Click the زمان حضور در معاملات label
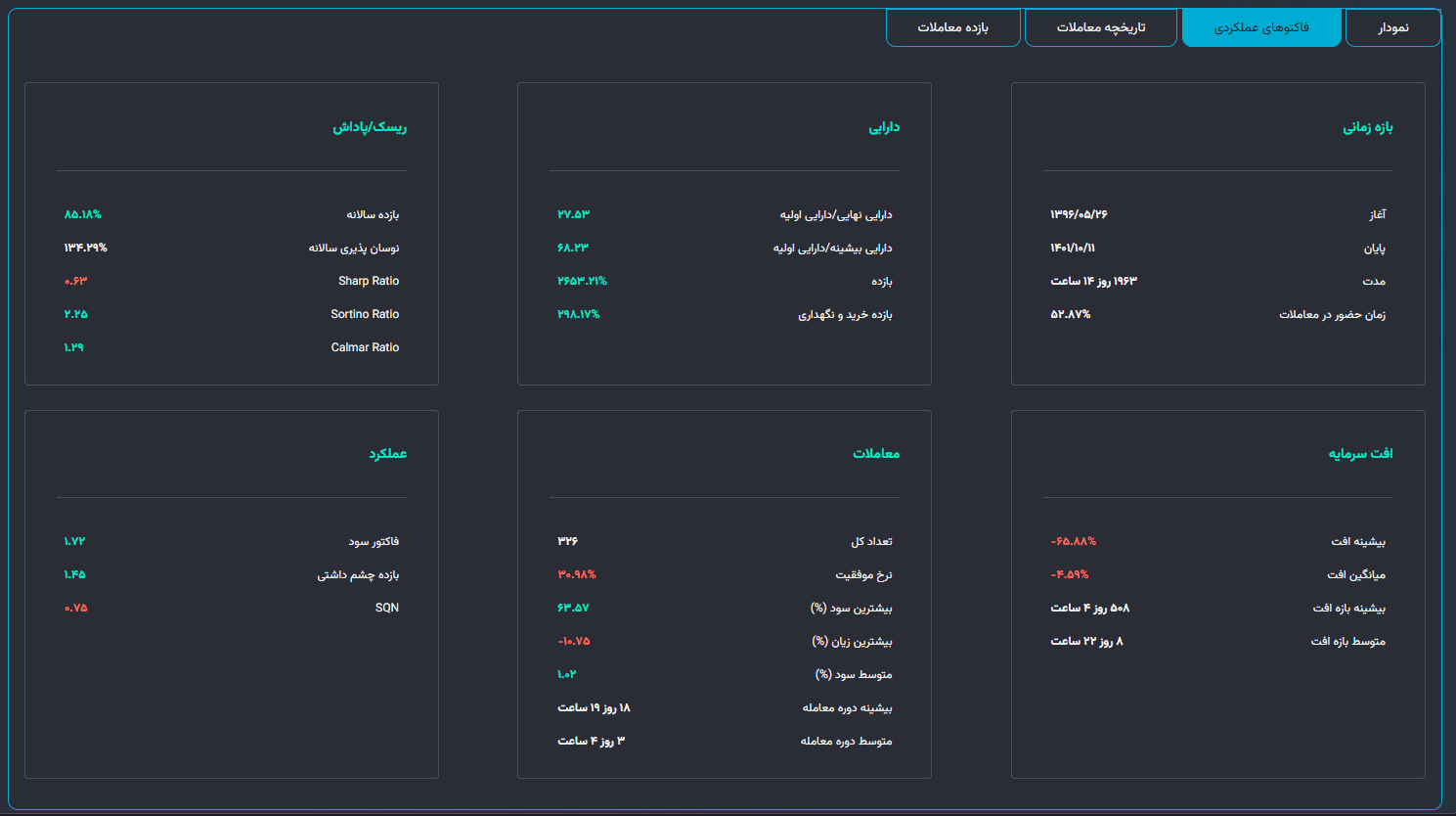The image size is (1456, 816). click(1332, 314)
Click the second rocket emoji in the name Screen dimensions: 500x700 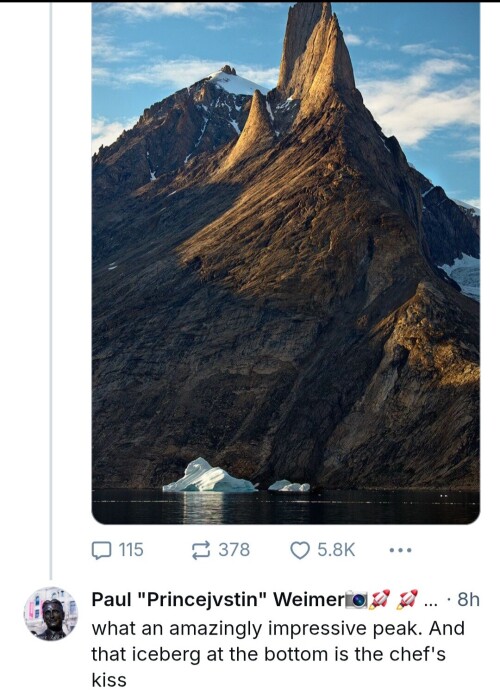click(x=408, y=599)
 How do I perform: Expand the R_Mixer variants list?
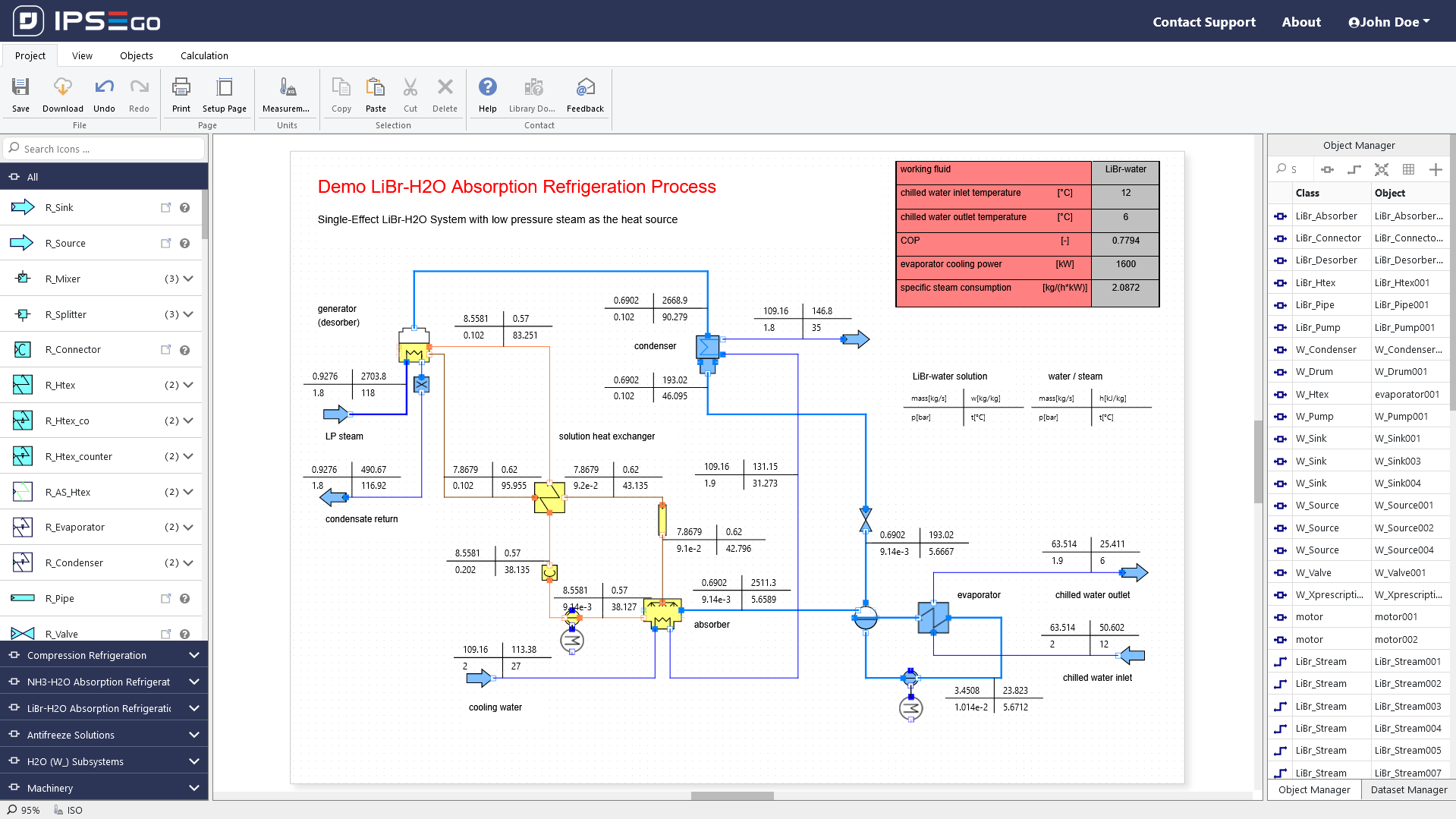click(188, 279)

===

* [Exercise directions]
Your answer must be exactly the lines from the one containing "How do I perform: Expand" through the last line of the records above, both included, with every picture left out.

* [Answer to this problem]
 How do I perform: Expand the R_Mixer variants list?
click(188, 279)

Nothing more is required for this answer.